Higher education partnerships yield results

The Daily Record 7:11 pm Mon, April 1, 2013

Posted: 7:11 pm Mon, April 1, 2013
By Jay Perman, Wallace Loh and Brit Kirwan The Daily Record

Maryland researchers dream about the possibilities of personalized medicine — using advanced technology to customize treatments for individual patients. Developing the treatments will take a broad mix of engineering, computer science, medical and biological expertise. The first critical step involves assembling this scientific dream team.

One year ago, the University System of Maryland Board of Regents, with the guidance of the Maryland General Assembly, committed to building that future by doing more with Maryland’s impressive research arsenal. We have come much further than we dreamed on that wintry March day and have made solid gains for the state.

We are Maryland’s two largest public research universities. Over the past year, we created “MPowering the State” — the framework for a new educational, research and entrepreneurial collaboration between the University of Maryland campuses in College Park and Baltimore.

Our collaborative power, for example, comes from pairing College Park’s excellence in engineering and computer science with Baltimore’s in biomedicine and medical imaging. By mining genetic data, researchers seek to develop a range of personalized treatments, such as selecting the right cancer drugs, which often work with only certain types of patients.
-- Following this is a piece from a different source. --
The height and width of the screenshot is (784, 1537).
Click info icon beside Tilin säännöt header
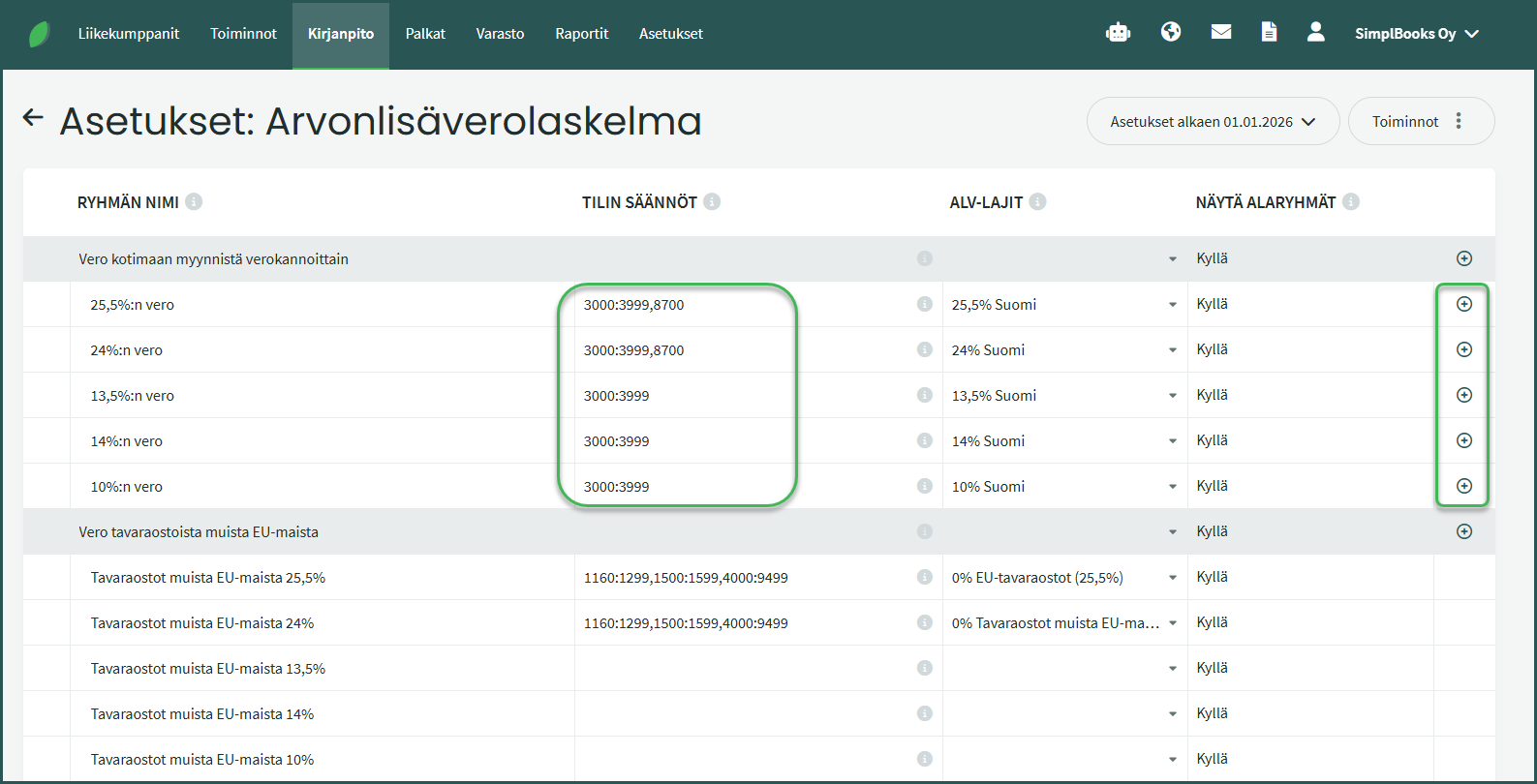tap(712, 201)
Or consider the possibilities when the most talented bioengineers, imaging experts, neurologists and surgeons partner together. The National Institutes of Health saw the advantages and granted our research team $2 million to develop a tiny surgical robot — able to work its way into tight areas of the brain where a doctor’s hands cannot maneuver.

Each campus brings in about one-half billion dollars annually in research contracts. The NIH is Baltimore’s biggest federal research sponsor, which complements College Park’s contracts with the Department of Defense, National Institute of Standards and Technology, the National Science Foundation and NASA.

The other big push involves entrepreneurship. MPowering the State seeks to maximize the two universities’ significant economic return to the state by combining and fortifying their technology commercialization. The goal is to speed the most promising developments from university labs to productive use. In so doing, we will create new businesses and new jobs in lucrative and growing technology fields.

Even before formally joining forces under MPowering the State, the seed of collaboration had been planted. In fiscal 2012, the two universities jointly created a startup company using university-owned technology. Separately, they launched or assisted in the creation of 13 more. With additional resources and an aggressive effort to recruit entrepreneurial researchers, the collaboration will build on that beginning.

Here is what we have accomplished in one year working together:

  • UM Ventures: The two universities now have a unified licensing and patenting process. Experts “mine” research developments for the most promising work to make sure they proceed into the development pipeline.
  • UM Research and Innovation Seed Program: The seed grant program helps researchers prove the value of their ideas to potential investors. It has already resulted in $6 million in joint research awards.
  • Center for Health-Related Informatics and Bioimaging: This will be home base for enterprising research teams to develop technologies that promise practical benefits to Maryland citizens.
  • Collaborative School of Public Health: College Park’s School of Public Health complements quite well Baltimore’s School of Medicine Department of Epidemiology and Public Health. The new collaborative school combines strengths such as epidemiology with outreach to underserved medical communities. Students will benefit from joint curricula in the near future, and the state will gain more and better trained public health professionals.
  • Center of Excellence in Regulatory Science and Innovation: Pharmaceutical experts in Baltimore and bioengineers in College Park are partnering with the Food and Drug Administration to improve and speed the regulatory process for approving new medications and medical devices. Joint master’s degree and certificate programs will allow us to provide educational offerings to the regulatory agencies in Maryland’s Washington suburbs.
  • Institute for Bioscience and Biotechnology Research: MPowering the State is ramping up operations at this facility in Montgomery County’s biotech corridor. Improved research collaboration with the private sector will better serve the expanding economic base of biosciences and technology in Maryland and the nation.
  • Institute for a Healthiest Maryland: Several projects are designed to improve the health of Maryland citizens, including reducing exposure to second-hand smoke in low-income housing, and fighting childhood obesity.

Our new path together will produce opportunities for collaboration and ease their launch. In Year 2, collaboration will simply be the way we do business — a natural bonding that yields the most robust results for our students and citizens. It will unleash the power of Maryland’s dream team.

Jay Perman is president of the University of Maryland, Baltimore; Wallace Loh is president of the University of Maryland, College Park; Brit Kirwan is chancellor of the University System of Maryland.